Copy the following items verbatim, keeping every line as it appears.

Records taken from a collection:
..............................
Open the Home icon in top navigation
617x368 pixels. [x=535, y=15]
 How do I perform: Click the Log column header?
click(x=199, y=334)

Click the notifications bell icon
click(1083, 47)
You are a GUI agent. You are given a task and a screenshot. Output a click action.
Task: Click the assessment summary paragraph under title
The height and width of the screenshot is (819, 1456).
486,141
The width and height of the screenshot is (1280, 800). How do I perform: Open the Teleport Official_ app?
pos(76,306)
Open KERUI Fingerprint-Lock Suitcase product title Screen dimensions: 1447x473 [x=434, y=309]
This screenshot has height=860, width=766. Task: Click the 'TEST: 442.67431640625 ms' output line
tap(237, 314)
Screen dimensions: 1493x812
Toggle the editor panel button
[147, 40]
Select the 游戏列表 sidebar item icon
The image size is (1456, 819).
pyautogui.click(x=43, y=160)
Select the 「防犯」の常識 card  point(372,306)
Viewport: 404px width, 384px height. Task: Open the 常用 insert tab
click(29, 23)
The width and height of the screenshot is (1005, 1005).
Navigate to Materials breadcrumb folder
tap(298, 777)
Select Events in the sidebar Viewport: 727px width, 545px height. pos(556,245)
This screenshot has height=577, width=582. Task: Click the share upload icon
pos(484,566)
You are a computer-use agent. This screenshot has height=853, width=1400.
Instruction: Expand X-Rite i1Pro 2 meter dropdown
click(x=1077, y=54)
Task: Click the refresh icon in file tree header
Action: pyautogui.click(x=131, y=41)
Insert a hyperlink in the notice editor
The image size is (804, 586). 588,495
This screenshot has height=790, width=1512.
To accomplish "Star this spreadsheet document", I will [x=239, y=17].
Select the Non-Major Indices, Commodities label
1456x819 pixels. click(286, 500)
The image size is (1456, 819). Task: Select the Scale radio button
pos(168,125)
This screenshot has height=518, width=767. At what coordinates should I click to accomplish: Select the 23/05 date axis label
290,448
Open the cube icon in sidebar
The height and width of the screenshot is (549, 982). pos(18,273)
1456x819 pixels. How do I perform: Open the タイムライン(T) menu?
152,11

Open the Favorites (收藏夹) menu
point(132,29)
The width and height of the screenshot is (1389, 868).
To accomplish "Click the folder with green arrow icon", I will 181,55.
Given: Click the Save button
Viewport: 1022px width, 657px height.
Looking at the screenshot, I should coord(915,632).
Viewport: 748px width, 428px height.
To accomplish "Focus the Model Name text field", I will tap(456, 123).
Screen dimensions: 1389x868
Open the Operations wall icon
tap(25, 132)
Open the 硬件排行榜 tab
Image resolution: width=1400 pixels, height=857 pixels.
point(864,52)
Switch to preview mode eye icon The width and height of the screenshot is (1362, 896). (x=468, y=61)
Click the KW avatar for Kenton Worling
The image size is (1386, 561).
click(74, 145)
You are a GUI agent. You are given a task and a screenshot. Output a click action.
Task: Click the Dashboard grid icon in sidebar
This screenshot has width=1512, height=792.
..............................
→ **Answer to this problem**
Open the Home icon in top navigation
617x368 pixels. [x=535, y=15]
 How do I perform: Click the Log column header?
click(x=199, y=334)

Click the notifications bell icon
click(1083, 47)
You are a GUI agent. You are given a task and a screenshot. Output a click action.
Task: Click the assessment summary paragraph under title
The height and width of the screenshot is (819, 1456).
486,141
The width and height of the screenshot is (1280, 800). How do I perform: Open the Teleport Official_ app?
pos(76,306)
Open KERUI Fingerprint-Lock Suitcase product title Screen dimensions: 1447x473 [x=434, y=309]
This screenshot has height=860, width=766. Task: Click the 'TEST: 442.67431640625 ms' output line
tap(237, 314)
Screen dimensions: 1493x812
Toggle the editor panel button
[147, 40]
Select the 游戏列表 sidebar item icon
The image size is (1456, 819).
pyautogui.click(x=43, y=160)
Select the 「防犯」の常識 card  point(372,306)
Viewport: 404px width, 384px height. Task: Open the 常用 insert tab
click(29, 23)
The width and height of the screenshot is (1005, 1005).
Navigate to Materials breadcrumb folder
tap(298, 777)
Select Events in the sidebar Viewport: 727px width, 545px height. pos(556,245)
This screenshot has height=577, width=582. Task: Click the share upload icon
pos(484,566)
You are a computer-use agent. This screenshot has height=853, width=1400.
Instruction: Expand X-Rite i1Pro 2 meter dropdown
click(x=1077, y=54)
Task: Click the refresh icon in file tree header
Action: pyautogui.click(x=131, y=41)
Insert a hyperlink in the notice editor
The image size is (804, 586). 588,495
This screenshot has height=790, width=1512.
To accomplish "Star this spreadsheet document", I will [x=239, y=17].
Select the Non-Major Indices, Commodities label
1456x819 pixels. click(286, 500)
The image size is (1456, 819). Task: Select the Scale radio button
pos(168,125)
This screenshot has height=518, width=767. At what coordinates should I click to accomplish: Select the 23/05 date axis label
290,448
Open the cube icon in sidebar
The height and width of the screenshot is (549, 982). pos(18,273)
1456x819 pixels. How do I perform: Open the タイムライン(T) menu?
152,11

Open the Favorites (收藏夹) menu
point(132,29)
The width and height of the screenshot is (1389, 868).
To accomplish "Click the folder with green arrow icon", I will 181,55.
Given: Click the Save button
Viewport: 1022px width, 657px height.
Looking at the screenshot, I should coord(915,632).
Viewport: 748px width, 428px height.
To accomplish "Focus the Model Name text field", I will tap(456, 123).
Screen dimensions: 1389x868
Open the Operations wall icon
tap(25, 132)
Open the 硬件排行榜 tab
Image resolution: width=1400 pixels, height=857 pixels.
point(864,52)
Switch to preview mode eye icon The width and height of the screenshot is (1362, 896). (x=468, y=61)
Click the KW avatar for Kenton Worling
The image size is (1386, 561).
click(74, 145)
You are a GUI agent. You are given a task and a screenshot. Output a click action.
Task: Click the Dashboard grid icon in sidebar
This screenshot has width=1512, height=792.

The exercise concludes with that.